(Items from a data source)
• • •

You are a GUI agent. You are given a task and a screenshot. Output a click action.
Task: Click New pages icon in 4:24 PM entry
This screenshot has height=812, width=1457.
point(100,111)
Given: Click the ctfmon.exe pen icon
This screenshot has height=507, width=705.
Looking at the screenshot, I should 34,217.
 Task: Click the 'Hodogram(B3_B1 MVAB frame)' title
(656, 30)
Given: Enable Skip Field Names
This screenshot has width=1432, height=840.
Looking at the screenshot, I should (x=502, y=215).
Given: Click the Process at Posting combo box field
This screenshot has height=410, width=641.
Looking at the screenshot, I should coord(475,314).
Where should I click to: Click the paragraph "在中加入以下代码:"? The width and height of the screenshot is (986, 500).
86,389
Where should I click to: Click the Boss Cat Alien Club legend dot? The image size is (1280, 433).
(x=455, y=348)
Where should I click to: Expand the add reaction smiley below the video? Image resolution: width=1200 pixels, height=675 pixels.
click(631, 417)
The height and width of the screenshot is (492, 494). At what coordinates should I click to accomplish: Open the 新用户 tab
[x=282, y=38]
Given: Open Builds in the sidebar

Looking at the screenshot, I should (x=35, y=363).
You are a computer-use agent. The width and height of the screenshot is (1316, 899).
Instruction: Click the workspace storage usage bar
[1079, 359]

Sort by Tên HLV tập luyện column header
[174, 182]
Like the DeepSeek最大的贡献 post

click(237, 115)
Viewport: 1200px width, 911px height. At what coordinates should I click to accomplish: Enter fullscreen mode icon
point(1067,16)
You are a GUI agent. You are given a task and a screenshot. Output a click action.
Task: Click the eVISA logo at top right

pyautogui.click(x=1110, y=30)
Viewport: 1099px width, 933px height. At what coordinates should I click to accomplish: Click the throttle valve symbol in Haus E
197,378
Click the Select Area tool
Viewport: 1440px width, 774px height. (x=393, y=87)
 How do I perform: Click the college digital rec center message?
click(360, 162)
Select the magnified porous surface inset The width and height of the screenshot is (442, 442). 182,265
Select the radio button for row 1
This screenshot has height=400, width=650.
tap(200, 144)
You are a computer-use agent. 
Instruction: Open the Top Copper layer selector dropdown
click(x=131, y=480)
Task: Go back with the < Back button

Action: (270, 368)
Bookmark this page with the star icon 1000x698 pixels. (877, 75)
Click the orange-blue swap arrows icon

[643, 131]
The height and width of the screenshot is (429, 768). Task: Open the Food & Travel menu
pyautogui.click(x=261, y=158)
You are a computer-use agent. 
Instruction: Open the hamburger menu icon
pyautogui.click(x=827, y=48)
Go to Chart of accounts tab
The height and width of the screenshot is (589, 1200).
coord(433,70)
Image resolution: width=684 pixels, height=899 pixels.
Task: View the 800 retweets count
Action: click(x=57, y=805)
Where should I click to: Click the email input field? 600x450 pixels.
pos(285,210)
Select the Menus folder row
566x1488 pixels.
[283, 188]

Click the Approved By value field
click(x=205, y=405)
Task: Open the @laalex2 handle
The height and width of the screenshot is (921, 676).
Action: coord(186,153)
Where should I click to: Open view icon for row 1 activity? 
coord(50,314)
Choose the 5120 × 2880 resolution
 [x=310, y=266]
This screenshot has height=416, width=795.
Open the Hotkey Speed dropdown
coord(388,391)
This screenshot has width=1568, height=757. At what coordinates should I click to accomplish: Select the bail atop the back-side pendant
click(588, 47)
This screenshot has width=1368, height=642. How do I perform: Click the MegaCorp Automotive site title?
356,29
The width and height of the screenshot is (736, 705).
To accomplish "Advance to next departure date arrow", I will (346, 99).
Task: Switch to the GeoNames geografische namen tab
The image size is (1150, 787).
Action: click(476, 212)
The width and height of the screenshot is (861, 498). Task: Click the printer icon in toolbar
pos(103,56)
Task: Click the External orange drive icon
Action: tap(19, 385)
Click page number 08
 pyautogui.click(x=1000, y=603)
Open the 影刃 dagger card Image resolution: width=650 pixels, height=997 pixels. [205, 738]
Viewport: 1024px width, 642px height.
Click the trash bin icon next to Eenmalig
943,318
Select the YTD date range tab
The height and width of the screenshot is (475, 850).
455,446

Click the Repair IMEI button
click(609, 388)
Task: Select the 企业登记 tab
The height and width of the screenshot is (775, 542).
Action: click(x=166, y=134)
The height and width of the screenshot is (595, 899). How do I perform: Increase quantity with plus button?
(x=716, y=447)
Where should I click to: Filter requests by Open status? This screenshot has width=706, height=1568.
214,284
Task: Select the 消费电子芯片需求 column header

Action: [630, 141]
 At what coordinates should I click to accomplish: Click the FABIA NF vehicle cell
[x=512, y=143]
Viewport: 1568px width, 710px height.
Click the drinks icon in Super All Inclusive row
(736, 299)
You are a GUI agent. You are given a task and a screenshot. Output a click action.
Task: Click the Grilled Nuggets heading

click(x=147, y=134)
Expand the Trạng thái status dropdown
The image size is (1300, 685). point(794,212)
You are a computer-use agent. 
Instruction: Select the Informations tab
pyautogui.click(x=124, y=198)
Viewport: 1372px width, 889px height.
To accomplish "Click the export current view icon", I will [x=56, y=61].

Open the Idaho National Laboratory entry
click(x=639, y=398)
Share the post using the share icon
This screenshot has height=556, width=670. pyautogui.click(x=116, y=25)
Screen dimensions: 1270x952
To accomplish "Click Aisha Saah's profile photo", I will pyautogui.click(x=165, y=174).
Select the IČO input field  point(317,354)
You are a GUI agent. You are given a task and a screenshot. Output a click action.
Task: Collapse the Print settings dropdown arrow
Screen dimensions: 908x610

• • •

> _Action item_: Scan the records for the string "will". Copy each line in which it appears.

> _Answer below_:
To accomplish "Advance to next departure date arrow", I will (346, 99).
To accomplish "Click the export current view icon", I will [x=56, y=61].
To accomplish "Click Aisha Saah's profile photo", I will pyautogui.click(x=165, y=174).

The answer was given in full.